The most serious losses may be incurred by the Russian arms industry. North Africa has been regarded as an important market in the Russian policy of diversifying its arms exports. The contracts with Libya came to around US$2 billion, and talks had also been held with the Gaddafi regime about further deliveries. Russian arms may incur an even greater loss in the case of the internal conflict in Algeria, where contracts for US$4 billion had been signed. The internal transformations taking place in the North African states may incline them to give up their weapons purchases and allot those funds to internal objectives, which would limit Russia’s expansion in this market.
 
 
The energy benefits
 
Moscow’s most important benefit from the situation in North Africa is the rapid rise in oil prices, which has a direct influence on the financial situation in Russia. Libya extracts around 2% of the world’s oil and provides approximately 10% of its imports to the EU. The Russian budget is based on a mid-year oil price of US$75 per barrel. At the beginning of March, the price of Urals oil stood at around US$109, which has brought the budget into the black (starting from US$105 per barrel). The same high oil prices will help to maintain financial stability in Russia, although at the same time they will undermine the motivation for modernizing systemic reforms.
 
 
Russia and the European Union
 
The North African revolutions may also strengthen Russia’s position in relations with the European Union. Moscow is taking advantage of the still volatile situation in the region – which is the third biggest in terms of energy supplies to the European Union (after Russia and Norway) – to present itself as the only supplier which the EU can fully rely on. These arguments were used by Prime Minister Putin during his visit to Brussels on 24 February.
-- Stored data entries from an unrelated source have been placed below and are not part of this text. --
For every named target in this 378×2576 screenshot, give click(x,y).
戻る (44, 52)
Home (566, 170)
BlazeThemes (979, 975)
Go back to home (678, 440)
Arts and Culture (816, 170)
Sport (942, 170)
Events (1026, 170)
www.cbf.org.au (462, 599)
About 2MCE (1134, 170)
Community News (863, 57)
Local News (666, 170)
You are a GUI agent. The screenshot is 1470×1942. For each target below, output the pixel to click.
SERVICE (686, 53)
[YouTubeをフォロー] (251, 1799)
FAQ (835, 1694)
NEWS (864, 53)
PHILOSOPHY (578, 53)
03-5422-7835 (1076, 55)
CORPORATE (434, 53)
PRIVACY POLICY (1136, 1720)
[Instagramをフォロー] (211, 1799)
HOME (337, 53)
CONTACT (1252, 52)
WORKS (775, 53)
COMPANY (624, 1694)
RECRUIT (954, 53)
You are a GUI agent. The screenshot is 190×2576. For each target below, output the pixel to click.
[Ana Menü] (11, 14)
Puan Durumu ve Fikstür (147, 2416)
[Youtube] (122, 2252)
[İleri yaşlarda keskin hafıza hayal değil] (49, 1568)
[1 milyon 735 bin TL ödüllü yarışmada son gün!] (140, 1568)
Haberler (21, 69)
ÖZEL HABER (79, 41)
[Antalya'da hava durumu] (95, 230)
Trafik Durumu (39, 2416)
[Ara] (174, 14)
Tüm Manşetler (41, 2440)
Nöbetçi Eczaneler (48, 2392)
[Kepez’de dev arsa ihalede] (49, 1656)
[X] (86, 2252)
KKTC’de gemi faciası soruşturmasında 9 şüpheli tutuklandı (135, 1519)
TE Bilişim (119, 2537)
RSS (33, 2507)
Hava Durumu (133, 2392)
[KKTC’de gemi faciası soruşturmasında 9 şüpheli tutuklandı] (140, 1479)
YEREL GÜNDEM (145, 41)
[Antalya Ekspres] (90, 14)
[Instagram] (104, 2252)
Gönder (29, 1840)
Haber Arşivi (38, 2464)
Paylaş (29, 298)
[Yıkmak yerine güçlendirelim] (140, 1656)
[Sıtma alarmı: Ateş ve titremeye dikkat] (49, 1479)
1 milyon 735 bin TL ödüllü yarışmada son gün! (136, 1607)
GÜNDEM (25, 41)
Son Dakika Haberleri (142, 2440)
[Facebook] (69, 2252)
At the same time, we may observe a change in the focus of the EU’s external policy to the countries of its Southern neighbourhood. Although there has not yet been a similar shift of EU funds from the Eastern to the Southern countries, a visible drop in interest in the Eastern neighbourhood may give Moscow a greater chance than before to put political and economic pressure on the CIS countries, and so to strengthen its position in Central Europe and the Caucasus.